(begin)

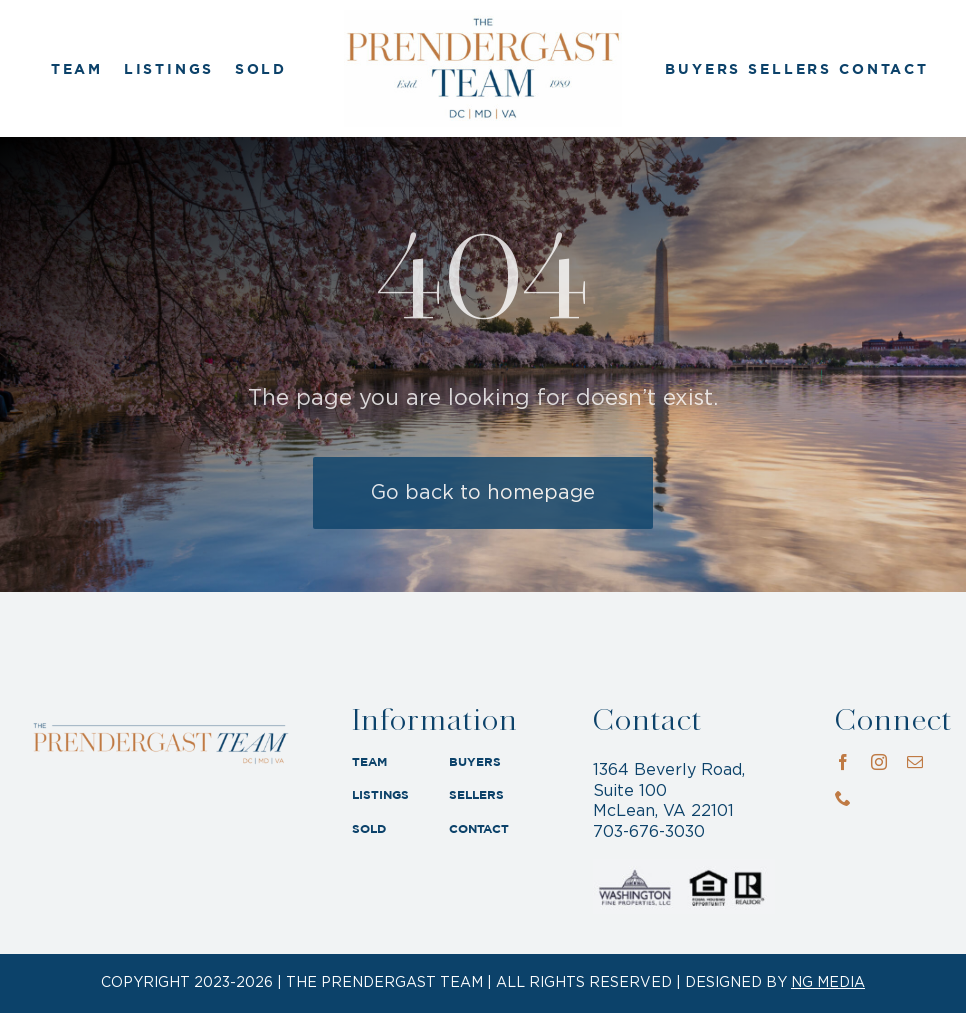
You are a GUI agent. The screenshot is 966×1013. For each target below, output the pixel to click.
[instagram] (879, 762)
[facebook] (843, 762)
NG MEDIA (828, 983)
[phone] (843, 798)
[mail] (915, 762)
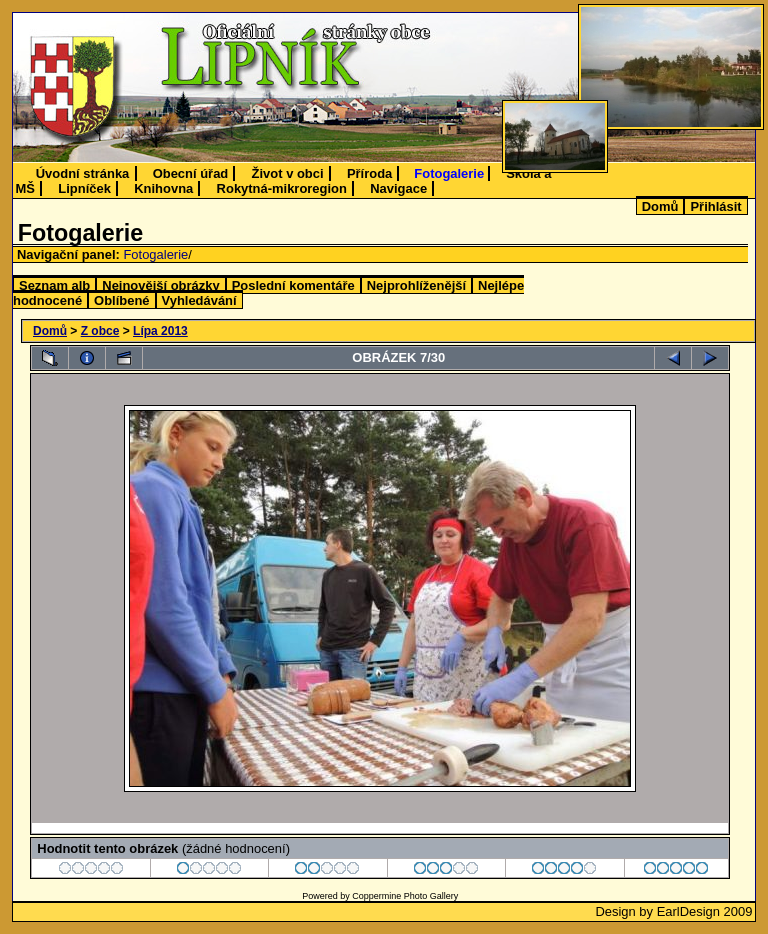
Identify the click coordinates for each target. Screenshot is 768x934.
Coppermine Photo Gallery (405, 896)
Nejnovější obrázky (160, 285)
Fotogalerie (449, 173)
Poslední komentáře (293, 285)
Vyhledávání (199, 300)
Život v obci (288, 173)
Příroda (369, 173)
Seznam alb (54, 285)
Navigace (398, 188)
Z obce (100, 331)
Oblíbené (121, 300)
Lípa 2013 (160, 331)
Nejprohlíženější (416, 285)
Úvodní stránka (83, 173)
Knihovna (163, 188)
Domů (660, 206)
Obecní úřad (191, 173)
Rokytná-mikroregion (282, 188)
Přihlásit (715, 206)
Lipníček (84, 188)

(end)

● To do
Output all of the material above as a two-column CSV with the headers text and answer, one row per answer. Put each line's wording and its coordinates in separate quoted fields, replace any line breaks with spaces, and leave out the pictures.

● The response
text,answer
"You are a GUI agent. The screenshot is 966×1013. For each target below, output the pixel to click. [instagram]","(879, 762)"
"[facebook]","(843, 762)"
"NG MEDIA","(828, 983)"
"[phone]","(843, 798)"
"[mail]","(915, 762)"
"Identify the click coordinates for each target. Screenshot is 768x934. Coppermine Photo Gallery","(405, 896)"
"Nejnovější obrázky","(160, 285)"
"Fotogalerie","(449, 173)"
"Poslední komentáře","(293, 285)"
"Vyhledávání","(199, 300)"
"Život v obci","(288, 173)"
"Příroda","(369, 173)"
"Seznam alb","(54, 285)"
"Navigace","(398, 188)"
"Z obce","(100, 331)"
"Oblíbené","(121, 300)"
"Lípa 2013","(160, 331)"
"Nejprohlíženější","(416, 285)"
"Úvodní stránka","(83, 173)"
"Knihovna","(163, 188)"
"Domů","(660, 206)"
"Obecní úřad","(191, 173)"
"Rokytná-mikroregion","(282, 188)"
"Přihlásit","(715, 206)"
"Lipníček","(84, 188)"